Planning Capital Projects: Five strategic questions to ask
Capital projects involve a huge amount of logistical and planning resource in the short and medium term, but what can you think about now in order to ensure your long term strategic aims are being considered too?
Working across numerous large business cases projects related to building changes, we’ve seen the benefits of thinking early about how your building fits into the wider health economy; the opportunities it offers to transform care, data and IT; and the potential partnerships you can make. These are amongst the most valuable questions organisations ask themselves when thinking ahead:
How will my project align objectives for my Integrated Care System?
Rather than asking how to redesign your current space for your current caseload, rebuild projects present the opportunity to consider what you could provide more- or indeed less- of what the population around you could need in the future. All organisations need to consider their role in their Integrated Care System, and how new spaces could help to remove the barriers between different types of care. For instance, as one of the leading examples of an ICS, Frimley is using capital investment to build bespoke diagnostic units and transitional maternity units in a way that begins to move care a little further away from traditional inpatient set-ups.
What balance should I strike between ‘hubs’ and ‘spokes’?

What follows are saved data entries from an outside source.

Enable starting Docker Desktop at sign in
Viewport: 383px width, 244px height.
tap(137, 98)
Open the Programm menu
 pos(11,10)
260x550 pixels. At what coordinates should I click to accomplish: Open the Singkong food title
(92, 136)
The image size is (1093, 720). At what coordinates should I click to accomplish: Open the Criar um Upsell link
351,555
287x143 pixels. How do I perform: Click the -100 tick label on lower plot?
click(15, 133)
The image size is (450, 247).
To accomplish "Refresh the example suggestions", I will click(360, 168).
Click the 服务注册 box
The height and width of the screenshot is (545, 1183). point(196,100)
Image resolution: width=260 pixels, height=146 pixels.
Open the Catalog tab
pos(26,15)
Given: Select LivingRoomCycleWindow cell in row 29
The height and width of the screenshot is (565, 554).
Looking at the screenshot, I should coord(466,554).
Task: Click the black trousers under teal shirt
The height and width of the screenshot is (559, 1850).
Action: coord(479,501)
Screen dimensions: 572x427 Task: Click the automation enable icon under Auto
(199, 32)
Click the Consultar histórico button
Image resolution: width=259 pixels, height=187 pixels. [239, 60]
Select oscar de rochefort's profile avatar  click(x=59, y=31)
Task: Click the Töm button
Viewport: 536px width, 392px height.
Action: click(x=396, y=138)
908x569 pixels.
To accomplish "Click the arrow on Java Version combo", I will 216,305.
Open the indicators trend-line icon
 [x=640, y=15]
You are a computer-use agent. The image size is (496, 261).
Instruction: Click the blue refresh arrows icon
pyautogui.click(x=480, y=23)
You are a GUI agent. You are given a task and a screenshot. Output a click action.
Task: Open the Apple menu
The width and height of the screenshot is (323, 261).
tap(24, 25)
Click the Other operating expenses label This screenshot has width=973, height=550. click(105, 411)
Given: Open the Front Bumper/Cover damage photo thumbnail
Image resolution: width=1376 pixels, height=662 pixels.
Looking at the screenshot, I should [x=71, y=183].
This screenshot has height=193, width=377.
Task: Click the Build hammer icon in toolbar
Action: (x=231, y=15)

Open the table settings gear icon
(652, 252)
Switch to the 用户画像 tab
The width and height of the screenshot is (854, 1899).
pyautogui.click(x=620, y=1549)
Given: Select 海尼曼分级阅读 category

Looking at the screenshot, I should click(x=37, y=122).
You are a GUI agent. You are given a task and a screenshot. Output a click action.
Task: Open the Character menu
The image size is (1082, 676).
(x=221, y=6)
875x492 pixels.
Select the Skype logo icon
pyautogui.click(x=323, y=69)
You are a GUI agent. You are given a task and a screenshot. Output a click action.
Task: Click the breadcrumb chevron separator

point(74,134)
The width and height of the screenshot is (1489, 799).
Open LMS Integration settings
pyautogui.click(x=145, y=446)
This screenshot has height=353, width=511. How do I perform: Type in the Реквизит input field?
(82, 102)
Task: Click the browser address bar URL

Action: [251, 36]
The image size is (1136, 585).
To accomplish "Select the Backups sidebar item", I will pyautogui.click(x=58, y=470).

In our recent work with High Intensity Users of emergency services, we’ve been thinking carefully about the benefits of co-located services vs. community-based services. High Intensity Users often have multiple complex mental and physical health needs, and so upon presentation to A&E, may benefit from some immediate mental health liaison services on site, for instance. However, moves towards more preventative models for High Intensity User Services would ideally work with service users in advance their peak, and co-location could create incentives for users to present at A&E more often than they need to in order to access mental health services. Accordingly, a future-oriented lens focused on at-scale preventative care should be applied to any temptation to create large ‘all-in-one’ services for more immediate needs. Moreover, the associated workforce implications should be considered, as ‘hubs’ experts and specialists remain important for collaboration and innovation.
What will our building project mean for data, information, and technology?
63% of NHS Providers’ Estates were built before 1995–a time when only 0.4% of the world’s population owned a computer! It is therefore unsurprising that the technologies we depend on in healthcare settings often represent compromise and ‘making do’. Re-build projects present opportunities to embrace technology to the full, from incorporating the live bed state trackers or wearable technologies, to simply ensuring that your staff will always have good connectivity for their devices. That said, associated costs of such projects are not negligible, and so need to be considered from the very beginning. Costs will be incurred from the integration between old and new systems, with the linking of patient records and new innovative apps a notable challenge.
What is the role of the hospital in supporting the wider wellbeing and lifestyle choices of the population?
Bringing in an estimated £2-3bn revenue each year, NHS retail is a non-negligible part of the daily operations. Further to the standard offering of coffee and magazines, some Trusts are considering local and visitor needs more broadly: Nottingham City Hospital, for instance, developed a 52-room hotel to serve travelling families, business delegates, and others wanting to stay close to the site. Partnerships with educational, residential, health and fitness, or care home providers could all present opportunities to fulfil civic functions whilst also unlocking alternative revenue streams. It will also be increasingly important to make these choices in the context of environmental impact, in terms of any new products or services being offered as well as the way in which those services are delivered. In some cases that might mean refurbishment could better mean ecological concerns than new builds.
How might we prime our system for research and innovation?
Working with clinical academic networks on service re-design for population health, we have learned that the importance of this question cannot be underestimated. What is possible in the future will be learned by whole systems working in partnership transferring innovations from the clinic to the lab and back. New technologies and availability of data make this more possible than ever and there is growing evidence of unmet possibility to significantly expand trials, and population level research to enable true learning health systems. This has been exemplified by the One London partnership, whose increasingly accessible and usable data not only helps frontline staff, but also researchers who can get a live picture of patient outcomes and the impact of interventions.